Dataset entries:

.....

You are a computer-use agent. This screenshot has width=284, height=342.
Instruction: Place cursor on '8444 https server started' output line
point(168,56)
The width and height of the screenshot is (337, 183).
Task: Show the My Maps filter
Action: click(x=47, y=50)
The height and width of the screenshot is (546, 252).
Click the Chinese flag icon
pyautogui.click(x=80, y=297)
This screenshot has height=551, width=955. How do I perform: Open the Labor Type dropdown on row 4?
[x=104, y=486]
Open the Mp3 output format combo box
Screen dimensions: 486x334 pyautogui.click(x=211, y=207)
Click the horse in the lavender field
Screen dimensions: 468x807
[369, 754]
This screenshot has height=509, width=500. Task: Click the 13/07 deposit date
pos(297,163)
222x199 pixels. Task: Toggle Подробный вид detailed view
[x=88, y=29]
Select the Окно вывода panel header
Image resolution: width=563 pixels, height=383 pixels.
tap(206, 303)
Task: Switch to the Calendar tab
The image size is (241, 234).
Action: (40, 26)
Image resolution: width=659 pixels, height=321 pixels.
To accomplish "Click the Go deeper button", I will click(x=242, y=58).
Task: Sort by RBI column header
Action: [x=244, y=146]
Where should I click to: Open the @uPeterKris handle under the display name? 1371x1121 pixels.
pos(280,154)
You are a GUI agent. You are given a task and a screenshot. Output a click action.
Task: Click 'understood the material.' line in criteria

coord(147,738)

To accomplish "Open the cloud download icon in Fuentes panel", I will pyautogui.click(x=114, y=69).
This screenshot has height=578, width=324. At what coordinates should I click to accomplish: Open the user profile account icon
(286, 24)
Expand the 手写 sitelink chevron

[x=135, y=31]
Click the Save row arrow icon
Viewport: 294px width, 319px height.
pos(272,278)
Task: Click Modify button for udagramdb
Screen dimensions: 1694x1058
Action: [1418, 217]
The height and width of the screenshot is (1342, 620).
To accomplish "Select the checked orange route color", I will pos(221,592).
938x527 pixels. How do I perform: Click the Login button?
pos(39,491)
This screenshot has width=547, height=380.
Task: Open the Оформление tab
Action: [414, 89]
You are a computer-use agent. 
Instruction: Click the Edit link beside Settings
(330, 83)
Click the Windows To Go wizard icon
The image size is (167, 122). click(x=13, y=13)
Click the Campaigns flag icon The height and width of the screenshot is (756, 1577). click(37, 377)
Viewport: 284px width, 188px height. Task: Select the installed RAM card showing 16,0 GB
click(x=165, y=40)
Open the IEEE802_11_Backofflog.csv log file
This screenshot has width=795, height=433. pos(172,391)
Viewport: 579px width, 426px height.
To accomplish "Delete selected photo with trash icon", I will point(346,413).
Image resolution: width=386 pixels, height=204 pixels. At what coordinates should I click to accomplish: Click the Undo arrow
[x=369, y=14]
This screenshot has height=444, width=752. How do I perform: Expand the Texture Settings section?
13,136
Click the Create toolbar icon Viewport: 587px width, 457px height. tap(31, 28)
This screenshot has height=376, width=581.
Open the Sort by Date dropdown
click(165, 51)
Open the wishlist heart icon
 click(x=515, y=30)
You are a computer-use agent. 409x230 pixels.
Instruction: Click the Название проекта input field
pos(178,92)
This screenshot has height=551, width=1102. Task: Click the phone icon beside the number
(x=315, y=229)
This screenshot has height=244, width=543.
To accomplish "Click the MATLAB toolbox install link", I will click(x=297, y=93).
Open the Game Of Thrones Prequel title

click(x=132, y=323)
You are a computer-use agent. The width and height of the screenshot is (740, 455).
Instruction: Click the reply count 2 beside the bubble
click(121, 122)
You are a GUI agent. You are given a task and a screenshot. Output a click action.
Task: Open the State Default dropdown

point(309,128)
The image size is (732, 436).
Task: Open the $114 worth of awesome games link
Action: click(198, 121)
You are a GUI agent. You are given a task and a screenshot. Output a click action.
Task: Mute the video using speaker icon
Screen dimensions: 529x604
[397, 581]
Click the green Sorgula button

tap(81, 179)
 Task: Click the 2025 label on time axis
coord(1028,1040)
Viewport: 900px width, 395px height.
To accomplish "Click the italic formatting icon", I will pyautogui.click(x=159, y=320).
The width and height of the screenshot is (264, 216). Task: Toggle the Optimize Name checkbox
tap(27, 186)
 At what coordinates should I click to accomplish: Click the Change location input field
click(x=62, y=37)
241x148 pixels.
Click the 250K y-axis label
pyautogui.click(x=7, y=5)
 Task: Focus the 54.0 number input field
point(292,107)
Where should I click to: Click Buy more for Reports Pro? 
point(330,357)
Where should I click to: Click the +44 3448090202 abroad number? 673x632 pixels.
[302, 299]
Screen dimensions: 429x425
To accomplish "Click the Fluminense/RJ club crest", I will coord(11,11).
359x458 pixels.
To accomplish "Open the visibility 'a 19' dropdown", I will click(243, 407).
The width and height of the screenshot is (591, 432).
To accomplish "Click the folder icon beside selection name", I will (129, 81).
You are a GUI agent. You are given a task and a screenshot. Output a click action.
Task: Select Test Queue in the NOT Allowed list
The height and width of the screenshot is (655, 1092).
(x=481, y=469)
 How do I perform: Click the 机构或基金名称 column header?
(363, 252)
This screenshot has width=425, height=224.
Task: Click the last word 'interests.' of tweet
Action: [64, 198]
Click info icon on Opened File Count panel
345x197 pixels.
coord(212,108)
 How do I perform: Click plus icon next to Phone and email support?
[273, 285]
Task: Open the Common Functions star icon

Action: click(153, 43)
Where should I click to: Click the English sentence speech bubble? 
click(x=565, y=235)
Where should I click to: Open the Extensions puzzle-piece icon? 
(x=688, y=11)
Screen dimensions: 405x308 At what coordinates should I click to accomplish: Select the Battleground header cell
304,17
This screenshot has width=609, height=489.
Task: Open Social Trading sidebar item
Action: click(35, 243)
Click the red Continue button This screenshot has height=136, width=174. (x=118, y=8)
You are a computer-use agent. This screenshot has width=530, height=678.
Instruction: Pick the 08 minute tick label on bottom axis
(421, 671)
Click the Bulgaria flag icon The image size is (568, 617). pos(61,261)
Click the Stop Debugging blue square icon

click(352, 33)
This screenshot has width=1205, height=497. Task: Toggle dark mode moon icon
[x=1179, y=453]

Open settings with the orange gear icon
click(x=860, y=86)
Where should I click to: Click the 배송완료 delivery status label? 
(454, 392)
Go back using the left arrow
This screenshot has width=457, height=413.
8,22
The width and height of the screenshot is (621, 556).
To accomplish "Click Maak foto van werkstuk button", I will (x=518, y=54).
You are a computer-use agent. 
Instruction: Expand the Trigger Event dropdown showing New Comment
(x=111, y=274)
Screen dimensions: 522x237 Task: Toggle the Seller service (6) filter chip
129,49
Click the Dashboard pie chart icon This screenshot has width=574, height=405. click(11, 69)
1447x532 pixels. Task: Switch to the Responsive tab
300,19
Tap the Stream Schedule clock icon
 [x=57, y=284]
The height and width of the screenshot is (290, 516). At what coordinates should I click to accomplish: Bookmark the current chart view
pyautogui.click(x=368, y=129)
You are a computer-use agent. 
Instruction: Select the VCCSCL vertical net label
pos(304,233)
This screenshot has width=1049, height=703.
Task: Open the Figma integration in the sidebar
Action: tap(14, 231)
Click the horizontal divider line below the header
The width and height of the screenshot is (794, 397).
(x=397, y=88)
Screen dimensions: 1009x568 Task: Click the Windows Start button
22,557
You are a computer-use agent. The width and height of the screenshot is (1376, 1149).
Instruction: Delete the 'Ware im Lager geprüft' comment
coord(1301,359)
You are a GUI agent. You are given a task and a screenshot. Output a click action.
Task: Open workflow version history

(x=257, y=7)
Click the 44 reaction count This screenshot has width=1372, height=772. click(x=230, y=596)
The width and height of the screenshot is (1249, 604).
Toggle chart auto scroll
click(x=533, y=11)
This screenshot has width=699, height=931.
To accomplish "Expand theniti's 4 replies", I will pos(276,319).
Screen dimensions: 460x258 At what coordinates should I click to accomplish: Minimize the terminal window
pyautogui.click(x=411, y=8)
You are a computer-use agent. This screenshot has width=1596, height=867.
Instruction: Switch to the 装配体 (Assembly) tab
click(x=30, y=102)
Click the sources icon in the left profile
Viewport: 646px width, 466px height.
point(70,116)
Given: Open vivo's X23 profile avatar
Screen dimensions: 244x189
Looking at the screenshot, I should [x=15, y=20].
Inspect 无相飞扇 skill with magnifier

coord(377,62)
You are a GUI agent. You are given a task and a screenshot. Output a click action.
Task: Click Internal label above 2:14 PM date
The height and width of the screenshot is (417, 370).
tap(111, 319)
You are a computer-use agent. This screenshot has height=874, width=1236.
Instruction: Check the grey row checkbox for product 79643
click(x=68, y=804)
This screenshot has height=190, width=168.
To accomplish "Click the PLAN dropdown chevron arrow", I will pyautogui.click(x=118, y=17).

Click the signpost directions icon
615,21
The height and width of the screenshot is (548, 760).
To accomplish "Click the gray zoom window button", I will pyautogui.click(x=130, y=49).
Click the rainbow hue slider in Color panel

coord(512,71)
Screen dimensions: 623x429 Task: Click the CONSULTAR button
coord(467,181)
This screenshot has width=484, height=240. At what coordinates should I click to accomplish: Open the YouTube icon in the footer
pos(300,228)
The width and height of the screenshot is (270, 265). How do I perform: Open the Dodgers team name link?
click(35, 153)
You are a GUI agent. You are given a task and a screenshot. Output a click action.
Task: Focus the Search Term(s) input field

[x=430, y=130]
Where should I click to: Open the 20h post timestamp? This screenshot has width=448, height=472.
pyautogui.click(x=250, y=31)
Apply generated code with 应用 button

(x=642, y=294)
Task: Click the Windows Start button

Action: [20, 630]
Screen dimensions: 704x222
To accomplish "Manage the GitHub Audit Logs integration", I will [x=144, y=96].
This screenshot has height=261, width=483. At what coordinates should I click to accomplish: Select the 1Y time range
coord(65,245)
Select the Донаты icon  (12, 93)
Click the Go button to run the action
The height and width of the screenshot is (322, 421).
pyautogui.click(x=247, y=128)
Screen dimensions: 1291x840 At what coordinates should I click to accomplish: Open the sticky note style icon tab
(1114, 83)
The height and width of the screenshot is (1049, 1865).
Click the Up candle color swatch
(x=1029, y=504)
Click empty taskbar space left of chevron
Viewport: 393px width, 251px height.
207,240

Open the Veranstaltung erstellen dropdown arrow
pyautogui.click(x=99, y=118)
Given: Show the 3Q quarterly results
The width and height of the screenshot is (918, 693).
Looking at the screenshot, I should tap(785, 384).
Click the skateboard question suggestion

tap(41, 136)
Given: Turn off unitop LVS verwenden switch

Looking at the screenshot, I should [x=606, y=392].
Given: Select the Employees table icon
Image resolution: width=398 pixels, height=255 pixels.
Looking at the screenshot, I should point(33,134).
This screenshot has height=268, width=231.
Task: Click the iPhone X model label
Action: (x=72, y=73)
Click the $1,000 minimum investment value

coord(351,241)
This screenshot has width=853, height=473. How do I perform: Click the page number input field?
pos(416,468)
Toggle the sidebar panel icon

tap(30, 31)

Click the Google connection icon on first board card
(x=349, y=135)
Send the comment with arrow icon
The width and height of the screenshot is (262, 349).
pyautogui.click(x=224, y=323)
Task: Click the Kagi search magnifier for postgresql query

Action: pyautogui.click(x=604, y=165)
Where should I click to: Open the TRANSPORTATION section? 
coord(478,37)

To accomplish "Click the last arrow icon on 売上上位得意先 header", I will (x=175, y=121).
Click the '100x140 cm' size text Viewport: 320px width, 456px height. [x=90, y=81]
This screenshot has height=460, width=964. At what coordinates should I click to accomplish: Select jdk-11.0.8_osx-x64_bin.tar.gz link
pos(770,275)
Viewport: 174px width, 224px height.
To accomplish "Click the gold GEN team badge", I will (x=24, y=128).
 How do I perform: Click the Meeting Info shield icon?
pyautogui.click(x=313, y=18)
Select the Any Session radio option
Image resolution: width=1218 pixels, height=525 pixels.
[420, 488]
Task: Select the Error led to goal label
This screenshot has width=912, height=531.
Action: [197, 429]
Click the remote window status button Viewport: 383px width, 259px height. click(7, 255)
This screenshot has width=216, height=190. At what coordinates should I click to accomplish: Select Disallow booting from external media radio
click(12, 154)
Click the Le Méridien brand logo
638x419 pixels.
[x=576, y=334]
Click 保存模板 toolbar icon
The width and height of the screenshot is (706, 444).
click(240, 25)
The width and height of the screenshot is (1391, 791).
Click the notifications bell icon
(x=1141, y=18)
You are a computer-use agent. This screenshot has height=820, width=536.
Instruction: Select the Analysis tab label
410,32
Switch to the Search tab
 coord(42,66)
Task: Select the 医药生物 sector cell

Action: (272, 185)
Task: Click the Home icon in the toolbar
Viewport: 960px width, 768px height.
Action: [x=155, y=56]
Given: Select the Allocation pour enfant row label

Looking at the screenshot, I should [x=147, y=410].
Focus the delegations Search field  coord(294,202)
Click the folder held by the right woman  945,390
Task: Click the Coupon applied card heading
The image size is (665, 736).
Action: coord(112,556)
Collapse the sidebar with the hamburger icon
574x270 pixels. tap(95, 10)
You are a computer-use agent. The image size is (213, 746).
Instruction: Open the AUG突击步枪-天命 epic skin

.....

* **Prompt**: The required answer is a single number: the count of lines in the entries that hold the string "toolbar".

* **Task solution**: 3